US
President Barrack Obama has affirmed his country’s commitment to a
coalition it is leading against the Islamic State in Iraq and Levant
(ISIL) group, calling on leaders of the world, especially the Middle
East to stand against ideologies of “extremism and sectarianism”.
“Ultimately,
the task of rejecting sectarianism and extremism is a generational
task, a task for the people of the Middle East themselves,” Obama said.
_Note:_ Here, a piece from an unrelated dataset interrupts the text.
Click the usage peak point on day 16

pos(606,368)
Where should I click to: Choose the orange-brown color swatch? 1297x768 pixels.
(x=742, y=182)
“No external power can bring about a transformation of hearts and
minds.”
The speech,
while touched upon a chain of crisis facing the international community,
including the return of Cold War spectres amidst the armed conflict
between Russia and Ukraine, the outbreak of deadly Ebola virus and
climate change, Obama’s focus on the ISIL sets the stage for a Security
Council meeting later in the day.
Due to be
presided by him, members of the council are expected to adopt a
resolution that would require all countries to prevent the recruitment
and transport of foreign fighters preparing to join groups such as ISIL,
which he described as the “network of death,” and al-Qaeda-affiliated
al-Nusra Front.
The fall of
large areas in north Iraq and Syria to ISIL forced the US, along with
Bahrain, Jordan, Saudi Arabia, United Arab Emirates and Qatar to launch
air strikes against the group’s fighters in Syria and Iraq.
The first
air strikes in Syria were delivered Monday night, following four years
of reluctance on whether to militarily intervene in a country where a
bloody civil war has killed over 190,000 people and displaced about 2.5
million citizens, as troops of Syrian President Bashar al-Assad brutally
clampdown on rebels who sought his ouster.
The UN
Secretary-General Ban Ki-moon said the world seem like it may be falling
apart, as the international community faces unprecedented list of
crisis.
Painting a grim picture of what lays ahead, Ban said “unspeakable acts and the deaths of innocents.”
“But
leadership is precisely about finding the seeds of hope and nurturing
them into something bigger,” Ban said. “That is our duty. That is my
call to you today.”
Al Jazeera’s
diplomatic editor, James Bays said “I have spoken to so many world
diplomats and senior officials over the past few days, they say they’ve
never known a year like this in terms of the number of crisis.”
“You wonder
if some of these very important topics will be properly dealt with. I
don’t think they will get the attention they deserve,” Al Jazeera’s Bays
said from New York, citing Obama’s focus on ISIL which has pushed at
least 80,000 Syrian Kurds into Turkey over the past few days, to escape
the violence.
“The big
focus was ISIL, and what to do, without any detail on military actions,
which is exactly what a lot of people in the hall will be thinking
about: the legality of those airstrikes, as some countries these actions
to be illegal according to the UN charter,” Bays explained, noting that
eyes will be on the reactions of China and Russia, allies of Al-Assad
who have been quiet with regards to these reactions.
Carne
Ross, executive director of Independent Diplomat, a non-profit advisory
group, told Al Jazeera that an element worth noting on the General
Assembly’s agenda is climate change.
“Climate
change is on the agenda of the General Assembly for the first time ever,
which is surely a very welcomed thing. The summit yesterday, which
preceded the General Assembly, was quite a positive step forward towards
a global deal in Paris next year,” Ross said.
Thousands of
protesters took to the streets in more than 100 cities on September
21, to sound the “climate alarm” ahead of meeting.
Among the
topics also touched upon by Obama was the Ukrainian crises, where a
ceasefire agreement between pro-Russian separatists and Ukrainian forces
in the east remains shaky and repeatedly broken. Obama, who accuses
Moscow of backing separatism in Ukraine, said: “We will impose a cost on
Russia for aggression, and counter falsehoods with the truth.”
Obama also
called upon Tehran to grasp the the “historic opportunity” of a nuclear
deal reached last year to curtail the republic’s nuclear programme. “My
message to Iran’s leaders and people is simple: do not let this
opportunity pass. We can reach a solution that meets your energy needs
while assuring the world that your programme is peaceful,” he said.